• _INPUT_
################
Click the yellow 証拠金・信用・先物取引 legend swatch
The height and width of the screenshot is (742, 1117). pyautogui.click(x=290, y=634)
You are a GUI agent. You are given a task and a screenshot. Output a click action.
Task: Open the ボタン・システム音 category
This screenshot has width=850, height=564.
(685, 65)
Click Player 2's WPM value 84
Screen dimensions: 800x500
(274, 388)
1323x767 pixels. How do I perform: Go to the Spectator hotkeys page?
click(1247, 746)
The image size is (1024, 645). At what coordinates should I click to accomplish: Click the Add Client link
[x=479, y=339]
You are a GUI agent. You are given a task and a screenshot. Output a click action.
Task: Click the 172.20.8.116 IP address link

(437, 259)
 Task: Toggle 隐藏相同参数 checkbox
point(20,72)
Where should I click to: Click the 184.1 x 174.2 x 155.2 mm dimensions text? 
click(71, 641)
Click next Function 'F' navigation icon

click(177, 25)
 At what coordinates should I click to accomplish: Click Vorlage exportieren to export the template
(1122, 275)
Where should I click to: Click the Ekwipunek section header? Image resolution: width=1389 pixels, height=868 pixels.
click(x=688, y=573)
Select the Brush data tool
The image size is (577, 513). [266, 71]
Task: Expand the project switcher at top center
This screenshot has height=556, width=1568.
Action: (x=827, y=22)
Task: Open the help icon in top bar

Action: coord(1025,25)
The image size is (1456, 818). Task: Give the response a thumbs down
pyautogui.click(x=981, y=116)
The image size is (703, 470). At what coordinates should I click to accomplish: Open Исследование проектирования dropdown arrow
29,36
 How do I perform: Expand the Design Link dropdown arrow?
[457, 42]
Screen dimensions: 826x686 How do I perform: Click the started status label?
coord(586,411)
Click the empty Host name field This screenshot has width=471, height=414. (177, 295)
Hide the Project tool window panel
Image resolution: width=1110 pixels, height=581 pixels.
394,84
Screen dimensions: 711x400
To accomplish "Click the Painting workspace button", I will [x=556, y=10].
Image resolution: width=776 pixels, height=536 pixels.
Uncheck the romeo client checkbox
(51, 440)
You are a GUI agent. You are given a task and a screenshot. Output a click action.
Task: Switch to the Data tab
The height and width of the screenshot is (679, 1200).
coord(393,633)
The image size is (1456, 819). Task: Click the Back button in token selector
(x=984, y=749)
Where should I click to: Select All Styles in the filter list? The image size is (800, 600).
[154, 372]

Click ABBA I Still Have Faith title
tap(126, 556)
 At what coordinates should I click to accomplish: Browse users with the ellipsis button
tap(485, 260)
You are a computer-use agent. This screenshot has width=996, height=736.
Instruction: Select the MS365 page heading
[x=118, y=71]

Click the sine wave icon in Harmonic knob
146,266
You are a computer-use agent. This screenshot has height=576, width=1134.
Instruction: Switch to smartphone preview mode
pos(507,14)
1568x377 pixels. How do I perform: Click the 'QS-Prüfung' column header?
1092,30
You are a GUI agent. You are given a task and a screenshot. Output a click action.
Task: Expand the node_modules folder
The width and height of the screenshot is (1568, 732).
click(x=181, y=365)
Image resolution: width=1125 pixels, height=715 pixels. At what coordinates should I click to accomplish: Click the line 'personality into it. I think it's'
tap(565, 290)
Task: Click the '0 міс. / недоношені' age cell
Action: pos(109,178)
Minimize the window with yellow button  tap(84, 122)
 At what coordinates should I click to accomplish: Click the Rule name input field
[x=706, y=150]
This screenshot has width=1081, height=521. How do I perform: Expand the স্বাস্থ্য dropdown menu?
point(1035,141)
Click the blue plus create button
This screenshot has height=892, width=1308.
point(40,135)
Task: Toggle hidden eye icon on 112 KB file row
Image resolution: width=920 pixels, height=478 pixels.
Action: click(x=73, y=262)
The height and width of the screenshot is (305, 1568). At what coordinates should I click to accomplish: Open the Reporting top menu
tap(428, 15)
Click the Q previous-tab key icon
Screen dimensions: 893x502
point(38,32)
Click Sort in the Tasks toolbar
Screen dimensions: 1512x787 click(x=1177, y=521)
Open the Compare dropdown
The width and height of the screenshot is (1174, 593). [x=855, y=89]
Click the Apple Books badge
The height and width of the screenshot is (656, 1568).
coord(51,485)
################
• _ASSIGNED TASK_
Exactly as written, reproduce the lines of the data above from the first line through the line where "Task: Open the ボタン・システム音 category" appears.

• _TASK OUTPUT_
Click the yellow 証拠金・信用・先物取引 legend swatch
The height and width of the screenshot is (742, 1117). pyautogui.click(x=290, y=634)
You are a GUI agent. You are given a task and a screenshot. Output a click action.
Task: Open the ボタン・システム音 category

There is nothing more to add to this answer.